## The problem
When the word "Viewport" shows up in a line of the data below, copy that whole line.

## Supplied material

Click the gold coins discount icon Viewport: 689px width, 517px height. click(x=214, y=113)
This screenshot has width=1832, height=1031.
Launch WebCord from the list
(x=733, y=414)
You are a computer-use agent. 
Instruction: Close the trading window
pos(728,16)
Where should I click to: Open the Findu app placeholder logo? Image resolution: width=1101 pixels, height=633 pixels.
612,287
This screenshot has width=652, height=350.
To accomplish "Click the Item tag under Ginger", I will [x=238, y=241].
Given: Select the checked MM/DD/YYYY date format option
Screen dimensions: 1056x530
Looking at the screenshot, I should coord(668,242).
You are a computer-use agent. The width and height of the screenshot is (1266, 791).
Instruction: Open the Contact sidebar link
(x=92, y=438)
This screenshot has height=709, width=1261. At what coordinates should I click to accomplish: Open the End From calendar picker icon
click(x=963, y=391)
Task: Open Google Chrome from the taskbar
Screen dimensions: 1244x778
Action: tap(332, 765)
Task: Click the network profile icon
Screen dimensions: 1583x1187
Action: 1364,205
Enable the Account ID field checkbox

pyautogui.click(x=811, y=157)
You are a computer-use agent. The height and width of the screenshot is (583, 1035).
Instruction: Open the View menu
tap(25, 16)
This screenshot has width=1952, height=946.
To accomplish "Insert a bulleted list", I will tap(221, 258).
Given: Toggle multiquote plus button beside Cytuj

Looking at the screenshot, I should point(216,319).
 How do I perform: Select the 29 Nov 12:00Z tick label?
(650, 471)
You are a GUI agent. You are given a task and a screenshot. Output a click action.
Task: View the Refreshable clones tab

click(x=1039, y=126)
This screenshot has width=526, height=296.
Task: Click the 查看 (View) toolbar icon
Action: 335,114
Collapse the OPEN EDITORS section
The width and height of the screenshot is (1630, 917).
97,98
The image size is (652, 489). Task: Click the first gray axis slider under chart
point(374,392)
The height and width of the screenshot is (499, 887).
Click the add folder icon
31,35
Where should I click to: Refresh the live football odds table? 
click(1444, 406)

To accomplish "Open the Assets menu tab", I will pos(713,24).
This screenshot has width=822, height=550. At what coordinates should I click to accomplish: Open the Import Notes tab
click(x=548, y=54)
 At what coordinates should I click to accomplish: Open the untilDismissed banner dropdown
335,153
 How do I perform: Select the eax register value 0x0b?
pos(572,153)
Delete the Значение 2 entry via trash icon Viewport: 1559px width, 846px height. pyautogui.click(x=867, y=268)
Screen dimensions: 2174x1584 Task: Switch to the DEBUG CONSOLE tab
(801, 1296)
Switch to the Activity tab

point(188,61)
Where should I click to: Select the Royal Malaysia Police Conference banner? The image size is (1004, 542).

## Exercise answer
Click the gold coins discount icon Viewport: 689px width, 517px height. click(x=214, y=113)
Delete the Значение 2 entry via trash icon Viewport: 1559px width, 846px height. pyautogui.click(x=867, y=268)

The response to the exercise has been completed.